Coronavirus : « En Afrique, le confinement pose un problème de survie »

Entretien

Le continent africain compte quelques dizaines de cas de personnes contaminées par le Covid-19, mais il pourrait être bientôt rattrapé par une épidémie massive. Le moment venu, explique Alain Augier, directeur général de l’ONG Alima, et pour plusieurs raisons, l’Afrique n’aura sans doute pas les moyens de faire face efficacement.

 

La Croix : Pourquoi l’Afrique est-elle, selon vous, au bord de la catastrophe ?

Augustin Augier : Nous avons toutes les raisons de penser que le Covid-19 va s’étendre en Afrique, bientôt, avec la même fulgurance qu’en Asie, en Europe et en Amérique.

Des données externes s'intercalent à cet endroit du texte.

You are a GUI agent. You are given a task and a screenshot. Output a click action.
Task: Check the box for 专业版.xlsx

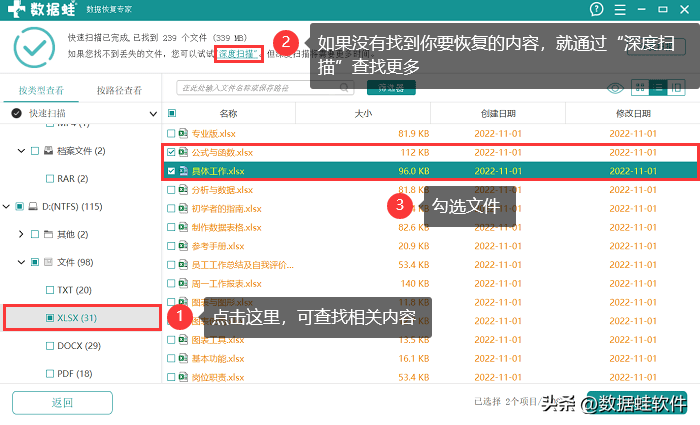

Mais avec deux différences majeures. D’abord la mortalité parmi les personnes infectées. On sait que 15 % des personnes contaminées doivent être hospitalisées.

 

Or, pour la seule Afrique de l’Ouest, il y a 20 fois moins de lits d’hospitalisation qu’en France, et 50 fois moins de médecins par habitant qu’en France. Au Burkina Faso, par exemple, il y a un médecin pour 15 000 habitants là où, en France, ils sont 50 pour 15 000 habitants. L’Afrique n’est pas en capacité de soigner et de sauver les patients dont l’état nécessitera une hospitalisation.

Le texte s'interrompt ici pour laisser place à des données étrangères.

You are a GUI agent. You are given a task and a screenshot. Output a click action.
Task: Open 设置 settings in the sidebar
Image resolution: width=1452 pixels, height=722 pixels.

→ CARTE. Coronavirus : la carte de la propagation dans le monde

La seconde différence tient au confinement. Pour lutter contre l’extension de l’épidémie, c’est la mesure indispensable. Mais en Afrique, où les revenus des personnes sont essentiellement liés à l’économie informelle, le confinement va être extrêmement compliqué à faire appliquer. Cette mesure va poser un gros problème de survie pour presque tous les Africains, car ils sont obligés de travailler hors de chez eux, sans quoi, ils n’ont pas de quoi subvenir à leurs besoins. La plupart d’entre eux n’ont pas de réserves bancaires et ne feront pas de télétravail.

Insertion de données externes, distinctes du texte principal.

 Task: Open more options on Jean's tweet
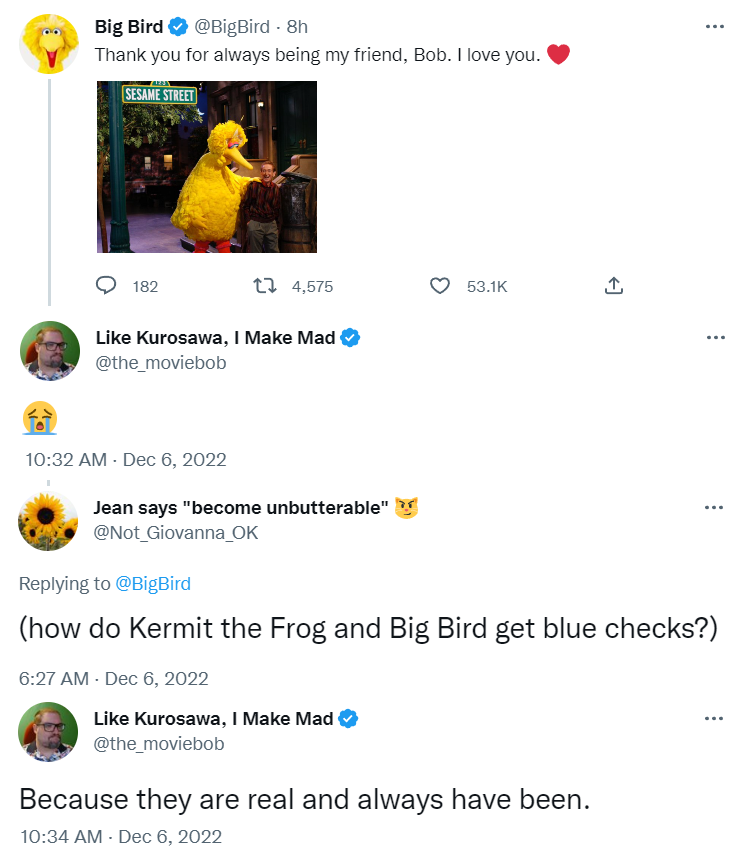[x=714, y=507]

Le confinement ne va-t-il pas aussi se heurter, en Afrique plus qu’en Europe, à des usages sociaux et culturels ?

A. A. : Je constate qu’en Europe, le confinement n’est pas une évidence pour les populations, comme on le voit à Paris, et en France, depuis lundi 16 mars. La lutte contre les épidémies entraîne dans le monde entier des changements de comportements sociaux. On a constaté lors de l’épidémie d’Ebola, un changement profond des habitudes dans les populations. Cela prend toujours un peu de temps. Mais l’acceptation sociale n’est pas le premier problème du confinement. C’est d’abord la viabilité économique : si les gens ne peuvent pas survivre à la maison, et si on ne les y aide pas, cela ne sera pas acceptable.

L’accès à l’eau pour se laver les mains ne sera-t-il pas aussi un vrai problème pour de très nombreux Africains ?

A. A. : Se laver les mains comme geste barrière à l’épidémie, dans un continent où l’accès à l’eau est un problème massif, rend ce moyen peu opérationnel. L’accès à l’eau est déjà difficile dans les grandes villes. Dans les zones rurales, c’est encore plus difficile, tout comme l’accès aux soins. La pandémie ne sera pas freinée par les gestes barrières préconisés.

L’expérience du continent en matière d’épidémies ne va-t-elle pas l’aider à faire face à celle qui vient ?

A. A. : Cela a surtout été le cas de l’épidémie d’Ebola, qui a frappé trois pays d’Afrique de l’ouest : la Guinée, la Sierra Leone et le Liberia. Les autres épidémies n’ont pas été transfrontalières au même niveau et elles ont surtout frappé les enfants.

Dans le cas d’Ebola, il a fallu un énorme effort de la solidarité internationale pour en arriver à bout : envoi de centaines de médecins et d’infirmiers depuis l’Europe, des milliers si l’on prend en compte toute la durée de l’épidémie, et de plus de deux milliards de dollars d’aide. Tous ces moyens pour uniquement trois petits pays côtiers de l’Afrique de l’ouest.

→LES FAITS. Coronavirus : en Afrique, l’inquiétude gagne les expatriés

Aujourd’hui, il s’agit d’une épidémie à l’échelle du continent. Arriver à lutter contre le Covid-19 en Afrique ne se fera pas sans un gigantesque effort de solidarité. Mais on n’y a pas encore suffisamment réfléchi, pas plus que l’on n’a mesuré l’ampleur du défi.